In a profile for 60 Minutes back in 2007, journalist Steve Kroft said, “Norquist has been responsible, more than anyone else, for rewriting the dogma of the Republican Party” and the “One Big Beautiful Bill” that’s working its way through the congress right now shows that for all of the talk of MAGA populism, that dogma is still driving the Republican Party.
Trump is not a doctrinaire Republican in this way. Yes, he loves the ideas in his big bill like those killing all the climate change and green energy initiatives because he has a weird personal antipathy for the way they look. But it’s not about saving money or shrinking government. For instance, he’s happy to spend more money subsidizing coal:
Perhaps he’s just feeling nostalgic for his youth growing up in New York when the air was so polluted your eyes and lungs burned.

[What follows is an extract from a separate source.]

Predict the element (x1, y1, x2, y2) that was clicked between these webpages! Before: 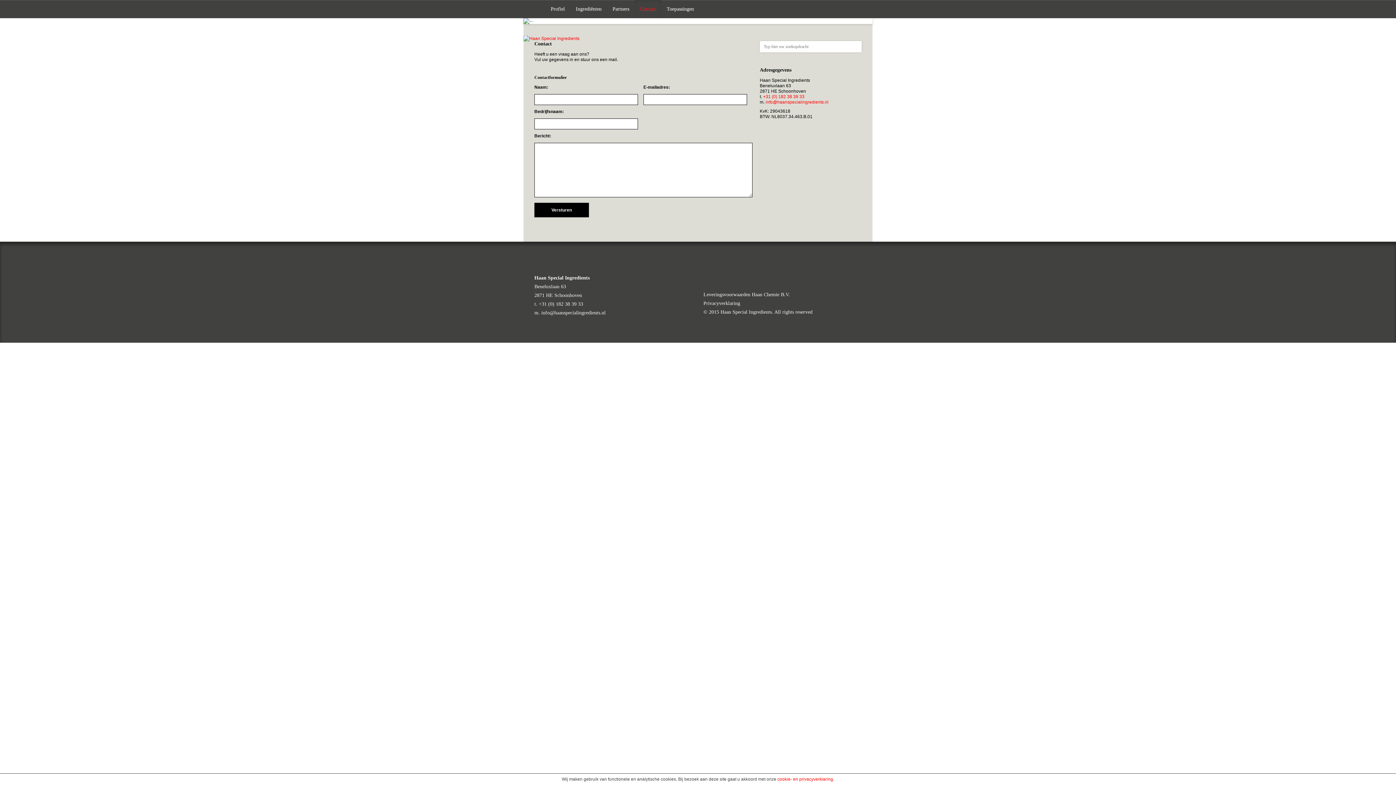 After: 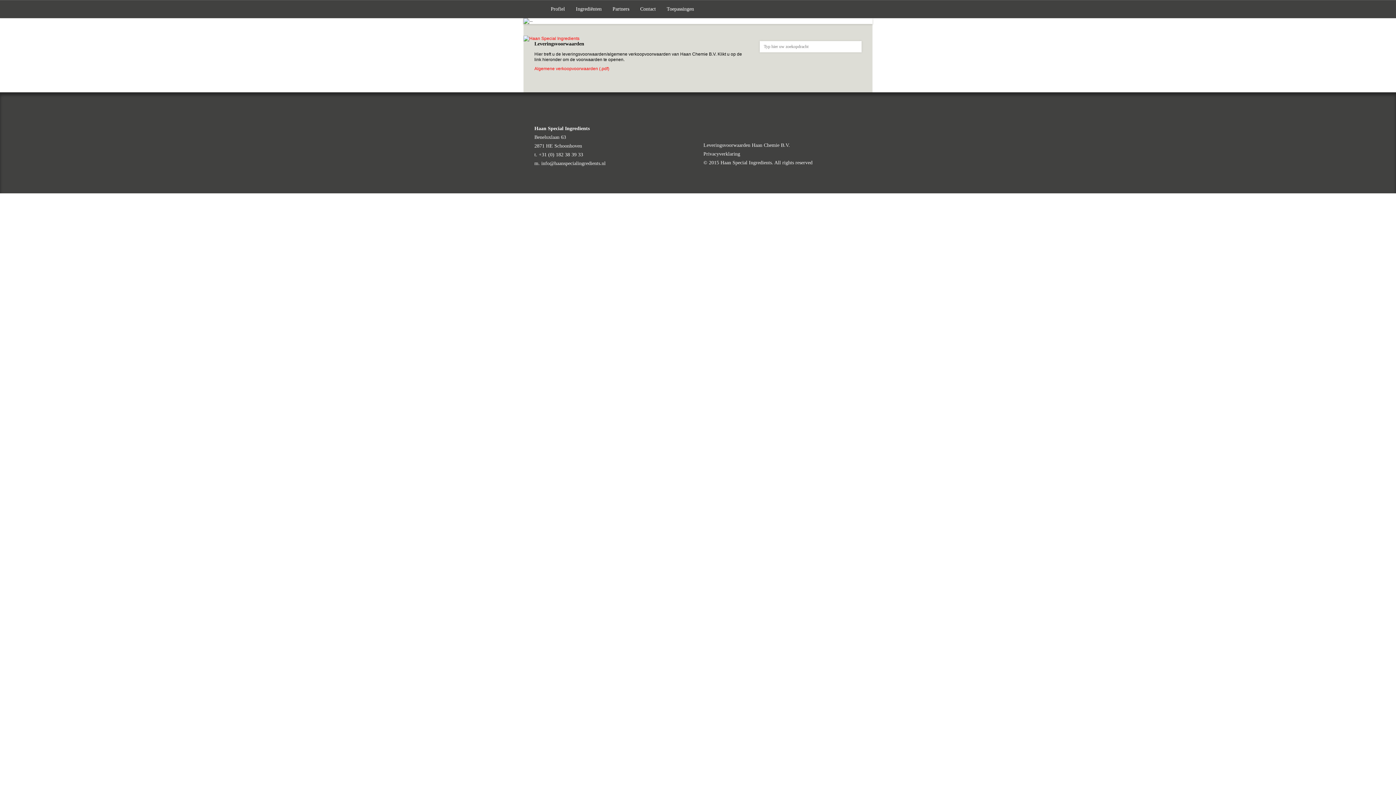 Action: label: Leveringsvoorwaarden Haan Chemie B.V. bbox: (703, 292, 790, 297)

Sure he’s adopted the trite “waste, fraud and abuse” rhetoric that has become the mantra among Republicans trying to weasel out of responsibility for harming their own voters, but he knows that these cuts to Medicaid and the Affordable Care Act are a problem. On Fox news on Sunday he lied saying the bill cut the deficit by 1.7 trillion but then said this:
But we can grow our country so much more than that and we’re not gonna have to do… and you also have to get elected. When you do cutting, you have to be a little bit careful, because people don’t like necessarily cutting if they get used to something. And what I wanna do is do it through growth.
This was his line throughout the campaign. Yes, he said they’d cut the waste but he didn’t dwell on that. It was always that tariffs and “growth” were going to fuel the new gilded age and everybody could have everything.
In his TIME 100 day interview he even came out for raising taxes for the wealthy:
I certainly don’t mind having a tax increase, and the only reason I wouldn’t support it is because I saw Bush where they said, where he said “Read my lips” and he lost an election… I would be honored to pay more, but I don’t want to be in a position where we lose an election because I was generous, but me, as a rich person, would not mind paying and you know, we’re talking about very little. We’re talking about one point. It doesn’t make that much difference, and yet, I could just see somebody trying to bring that up as a subject, and, you know, say, “Oh, he raised taxes.” Well, I wouldn’t be, really, you know, in the true sense, I wouldn’t. I’d be raising them
He repeated that later, suggesting that his rich pals would be happy to kick in more as well, if only the Democrats wouldn’t hold it against them. It’s fatuous nonsense, of course, but it does show that Trump understands that tax cuts for the wealthy are not popular.
He loves his Big Beautiful Bill because he’s shown that he can rule the GOP with an iron fist to pass a massive piece of legislation on his orders within a short amount of time. He has some hobby horses in it that he loves but for the most part this isn’t really his bill at all. It’s a Republican fantasy bill of everything they ever dreamed of short of eliminating Social Security and medicare which they will just let go shrivel and die on their own once the government goes down the drain. But if Mitch McConnell is wrong and people don’t “get over it” this is his legacy as much as it is the Republican Party’s and on some level he knows it.